06.08.2021, 15:29

Pandeminin Düşürdüğü Maskeler-2

Pandeminin Düşürdüğü Maskeler kitabında, tüm Dünya’da da sermaye sınıfının insanın değerini ikinci plana atan kâr odaklı düşüncesinin, pandemi vasıtasıyla nasıl her zamankinden daha açık ortaya çıktığını gösteren pek çok örnek var. Yazarlardan Cavit Işık Yavuz, daha önce DSÖ’nün raporlarında koronavirüs tehdidine karşı dikkat çektiğinden, fakat sermaye sınıfının nasıl oralı olmadığından bahsediyor; "Şirketlerin kârlı görmediği için eğilmediği bu virüs grubuna yönelik bir aşı geliştirilmiş olsaydı, COVID-19’da en az %30, 40 işe yarayacaktı.’’ Ardından virüsün insan seçmediği yalanına karşı sağlam bir kanıt oluşturan bir bilgi veriyor; ‘’Dünya Bankası, pandemi olmasaydı 2020 yılında dünya nüfusunun %7,9’una düşeceğini öngördüğü aşırı yoksulluğun (günde 1,9 dolardan daha az bir parayla yaşama) 2020 yılı için %9,1-9,4 arası olduğunu tahmin ediyor." 1,4 milyon kişilik bir yeni yoksullar katmanı oluşmuş, bunların %23,4’üne herhangi bir sosyal yardım ulaşmamıştır.

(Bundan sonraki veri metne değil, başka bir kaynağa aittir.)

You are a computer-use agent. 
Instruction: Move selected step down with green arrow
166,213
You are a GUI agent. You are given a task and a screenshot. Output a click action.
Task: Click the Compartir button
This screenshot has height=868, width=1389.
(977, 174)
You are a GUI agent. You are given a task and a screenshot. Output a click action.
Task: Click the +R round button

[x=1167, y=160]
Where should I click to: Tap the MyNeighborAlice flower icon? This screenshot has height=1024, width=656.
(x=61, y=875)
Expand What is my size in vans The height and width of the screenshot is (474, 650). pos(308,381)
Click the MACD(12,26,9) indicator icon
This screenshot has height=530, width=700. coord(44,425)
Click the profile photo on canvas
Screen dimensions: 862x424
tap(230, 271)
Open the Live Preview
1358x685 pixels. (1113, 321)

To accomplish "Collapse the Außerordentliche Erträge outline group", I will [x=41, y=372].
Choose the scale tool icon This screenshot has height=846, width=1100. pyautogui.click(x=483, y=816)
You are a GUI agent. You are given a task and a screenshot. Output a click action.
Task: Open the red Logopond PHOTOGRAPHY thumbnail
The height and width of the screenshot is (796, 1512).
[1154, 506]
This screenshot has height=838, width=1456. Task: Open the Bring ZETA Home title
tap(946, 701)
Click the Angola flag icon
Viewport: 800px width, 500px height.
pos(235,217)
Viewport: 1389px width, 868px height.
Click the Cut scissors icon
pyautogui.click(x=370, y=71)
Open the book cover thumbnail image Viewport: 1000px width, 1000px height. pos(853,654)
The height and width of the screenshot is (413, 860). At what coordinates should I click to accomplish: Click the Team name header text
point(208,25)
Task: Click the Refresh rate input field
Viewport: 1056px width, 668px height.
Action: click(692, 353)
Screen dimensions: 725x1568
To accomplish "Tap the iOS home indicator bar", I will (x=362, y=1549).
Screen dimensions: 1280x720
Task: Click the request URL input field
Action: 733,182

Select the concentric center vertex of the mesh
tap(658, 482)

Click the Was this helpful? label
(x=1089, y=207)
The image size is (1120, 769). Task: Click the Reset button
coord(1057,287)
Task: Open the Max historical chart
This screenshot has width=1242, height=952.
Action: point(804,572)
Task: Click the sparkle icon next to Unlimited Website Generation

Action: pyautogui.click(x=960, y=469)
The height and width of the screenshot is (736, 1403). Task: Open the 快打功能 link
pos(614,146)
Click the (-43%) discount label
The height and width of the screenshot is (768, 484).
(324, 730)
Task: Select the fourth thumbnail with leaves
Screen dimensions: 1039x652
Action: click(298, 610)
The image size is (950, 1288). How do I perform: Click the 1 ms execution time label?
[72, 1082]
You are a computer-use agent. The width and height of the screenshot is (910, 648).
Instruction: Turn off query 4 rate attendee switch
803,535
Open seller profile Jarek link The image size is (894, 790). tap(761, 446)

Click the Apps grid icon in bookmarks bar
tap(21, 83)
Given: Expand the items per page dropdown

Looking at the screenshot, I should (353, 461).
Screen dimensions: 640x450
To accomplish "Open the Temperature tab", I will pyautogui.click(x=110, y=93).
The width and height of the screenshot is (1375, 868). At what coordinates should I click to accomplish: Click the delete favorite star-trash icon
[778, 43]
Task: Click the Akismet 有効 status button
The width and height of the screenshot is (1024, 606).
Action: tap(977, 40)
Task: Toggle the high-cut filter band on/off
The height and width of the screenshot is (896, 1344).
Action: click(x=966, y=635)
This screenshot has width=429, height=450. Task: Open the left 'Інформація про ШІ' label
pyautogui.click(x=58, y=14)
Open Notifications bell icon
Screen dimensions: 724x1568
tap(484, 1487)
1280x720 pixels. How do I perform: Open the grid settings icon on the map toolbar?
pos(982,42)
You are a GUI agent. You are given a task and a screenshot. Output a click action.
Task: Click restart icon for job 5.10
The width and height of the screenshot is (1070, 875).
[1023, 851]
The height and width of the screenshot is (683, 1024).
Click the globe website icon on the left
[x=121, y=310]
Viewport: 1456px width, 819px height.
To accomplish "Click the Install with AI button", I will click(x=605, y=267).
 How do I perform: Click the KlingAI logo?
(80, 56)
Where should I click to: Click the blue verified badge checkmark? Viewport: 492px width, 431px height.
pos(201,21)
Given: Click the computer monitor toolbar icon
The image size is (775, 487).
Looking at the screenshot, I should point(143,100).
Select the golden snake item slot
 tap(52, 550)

Diğer bir yazar Ümit Kartoğlu, aşı meselesine değiniyor ve büyük aşı üreticilerinin, insanlığa faydalı olmak adına birazcık vicdanlı davranıp DSÖ onayı almak varken, nasıl kazancın daha yüksek olduğu ülkelerde acil kullanım onayı peşinde koşmuş olduklarını anlatıyor. Ayrıca BioNTech/Pfizer, AB ve ABD’den aldığı acil kullanım izninde değişiklik yaptırmayı başararak aşının flakon değerini düşürerek dozlarını arttırmıştı. Yani bir nevi belli bir miktarda etken maddeyle daha fazla doz üretmek için aşıyı ‘sulandırmıştı’.

Önceki yazımda, Türkiye’de sağlık sektörünün nasıl özel şirketlere ve para hırsına devredildiğini , ve bunun canice sonuçlarını anlattığı makalesinden veriler derlediğim Kayıhan Pala da, farklı ülkelerden benzer sonuçlara dair örnekler gösteriyor. Liberallerimizin rüyasında yaşadığı özgürlükler ülkesi Amerika, korona sürecini doğru yönetmekte başarısızlığıyla ilk günden beri dikkat çeken, bir tür ‘karikatür’ konumunda. Hal böyle olunca en çok işaret edilen ülke olan ABD’yi bir ‘esas noktası’ gibi ele alıyor Pala; "Pandemi sırasında pandemiye hazırlık planın yapılmış olması büyük önem taşır. Ancak sağlık hizmeti sunumunun ağırlıklı olarak özel sektör tarafından sağlandığı, örneğin ABD gibi ülkelerde, sağlık hizmeti sunuculara ödeme yapma şekli bu hedeflere engel olabilir. Nitekim ABD’nin COVID-19 pandemisine yanıt vermede en başarısız ülkelerden biri olmasının temel nedenlerinden birisi, hem finansman, hem de hizmet sunumu açısından özel sektöre terk edilmiş sağlık sistemidir."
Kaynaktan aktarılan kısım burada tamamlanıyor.